Il presidente tunisino Beji Caid Essebsi nel chiudere il vertice ha comunque sottolineato che non verranno risparmiati sforzi nella direzione di una maggiore unione, specificando che “la nazione araba è in grado oggi di superare le difficoltà e di affrontare le sfide che sorgono alla luce della sua determinazione e del suo potenziale umano” e che la “Tunisia collaborerà con i paesi arabi per consolidare la solidarietà e coordinare gli sforzi per servire gli interessi delle persone”.

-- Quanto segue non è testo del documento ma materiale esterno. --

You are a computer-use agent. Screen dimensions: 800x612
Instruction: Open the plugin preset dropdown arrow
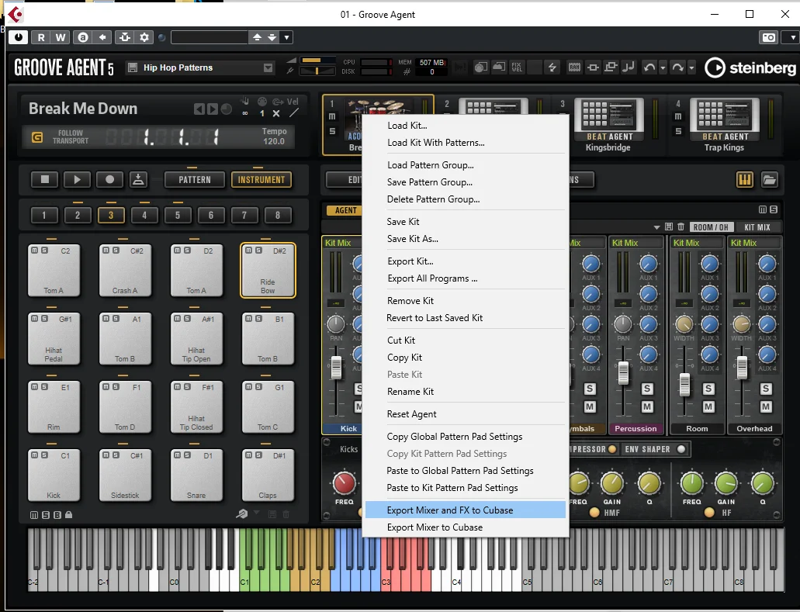coord(286,37)

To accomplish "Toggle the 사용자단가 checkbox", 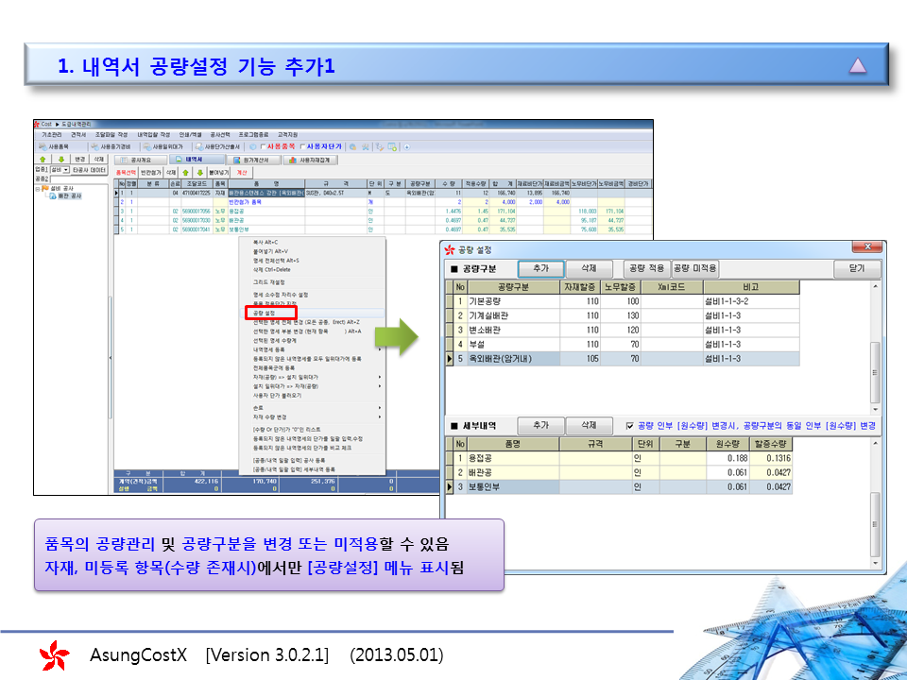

“Le sfide e le minacce che affronta la regione araba – ha sottolineato – non possono essere risolte separatamente”, ha aggiunto, stimando che “i paesi arabi non hanno altra scelta che essere interdipendenti e rafforzare la fiducia e la cooperazione tra loro”. Essebsi ha anche chiesto ai capi di Stato e alle autorità presenti “una ferma determinazione a identificare le cause dei fallimenti nell’azione comune araba, che ci aiuterà a unificare la nostra visione, a cristallizzare una valutazione congiunta dei rischi e delle sfide e a riclassificare le priorità”.
I partecipanti hanno anche fatto riferimento all’occupazione dell’Iran di tre isole nel Golfo Persico e preso una posizione comune contro le violazioni della sovranità irachena da parte delle forze armate turche.
In concomitanza con il Summit della Lega Araba si è svolto a Tunisia il Vertice della società civile araba che puntava ad un miglioramento della situazione sul fronte dei diritti umani nei Paesi arabi, in particolare in Algeria e in Egitto, intendeva sfidare gli Stati e i leader riuniti al summit arabo e fare pressione su di loro affinché promuovessero miglioramenti “in termini di legislazione e regolamenti”. Giornalisti, intellettuali e scrittori tunisini hanno lanciato un appello alla Lega Araba, esortando i paesi membri ad assumersi le proprie responsabilità nei confronti della causa palestinese e in serata sarà inoltre pubblicata una dichiarazione per sostenere le proteste in Algeria.
Il summit della società civile araba si è chiuso con l’invio di una lettera aperta agli stati arabi, con un elenco di raccomandazioni per promuovere e proteggere i diritti umani nei rispettivi paesi. In questa lettera, i partecipanti hanno espresso il sostegno incondizionato della società civile ai popoli arabi, tra cui sudanesi, algerini e del Barhein.